No processo de serigrafia, o que realmente importa é a cura do material impresso. É preciso aplicar tinta espessa e pigmentos de alta qualidade, mantendo sempre um alinhamento preciso entre as camadas de tinta. Quando a lâmpada não consegue fornecer energia suficiente, o processo de cura é interrompido – o que resulta em produtos de qualidade inferior, buracos na superfície do material impresso e falhas na adesão da tinta ao substrato. Criamos essa lâmpada UV para evitar que isso aconteça, com um espectro de emissão confiável e uma densidade de energia constante, mesmo após várias horas de uso.
O que realmente importa Escolhemos lâmpadas a vapor de mercúrio de alta pressão, com um perfil espectral adequado – com pico nas frequências de 365 nm, além de intensa emissão nas frequências de 313 nm e 436 nm. Assim, os fotoiniciadores presentes na tinta conseguem promover a reação química em toda a espessura da tinta, e não apenas na superfície. A intensidade de irradiação máxima é de 1.200 mW/cm² no plano do substrato, garantindo uma densidade de energia de 800–1.200 mJ/cm² para tintas comuns, em velocidades de produção normais.

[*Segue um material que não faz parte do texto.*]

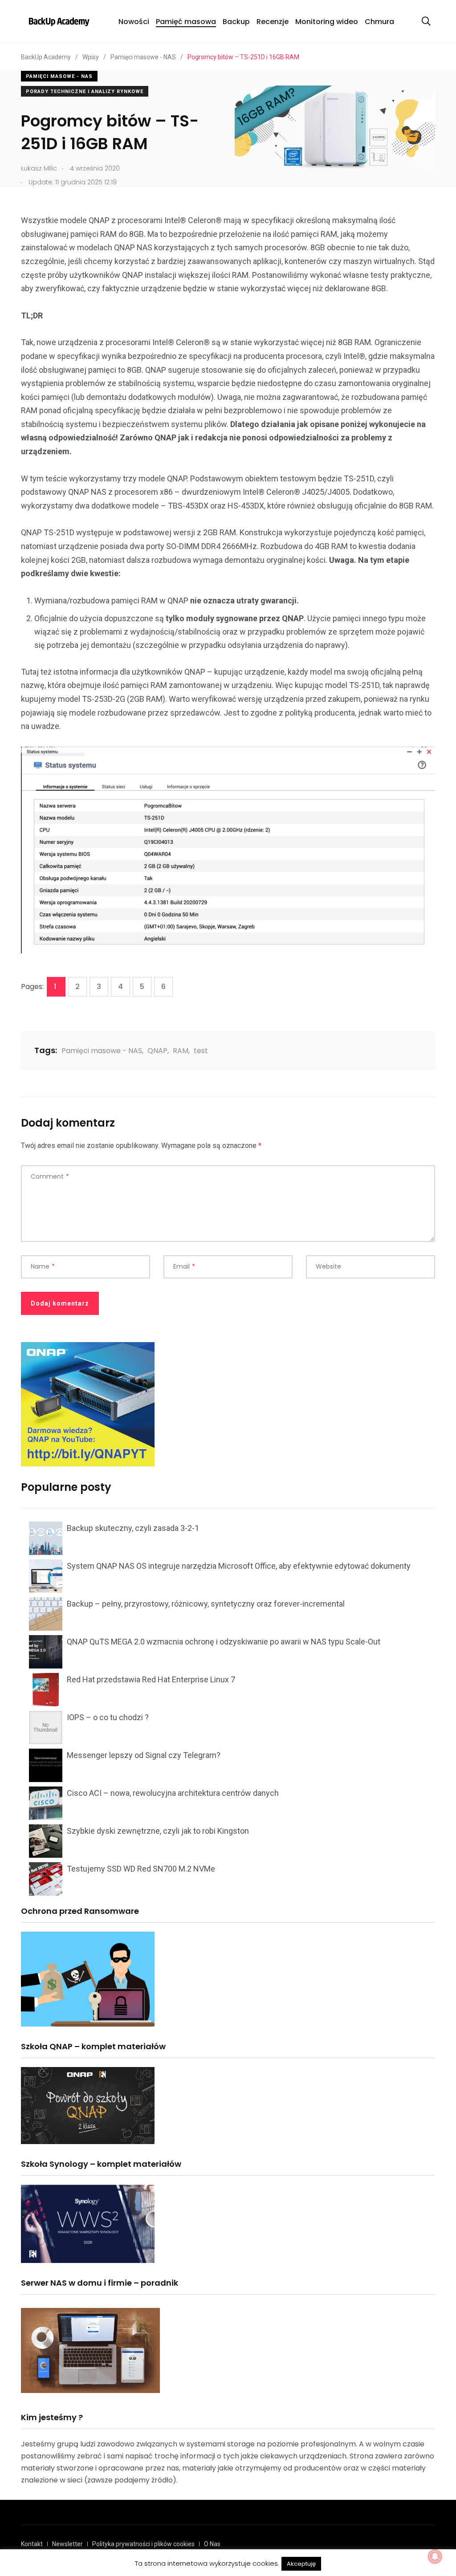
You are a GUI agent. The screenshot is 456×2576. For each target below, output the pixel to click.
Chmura (379, 21)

O refletor utiliza um revestimento dicroico de alta refletividade para direcionar o feixe de luz e reduzir o desperdício de radiação infravermelha. Isso mantém a temperatura do substrato sob controle e melhora a eficiência de conversão de energia elétrica em radiação UV. A emissão da lâmpada permanece estável por mais de 1.000 horas, e com manutenção regular, a intensidade da lâmpada permanece dentro dos limites desejados.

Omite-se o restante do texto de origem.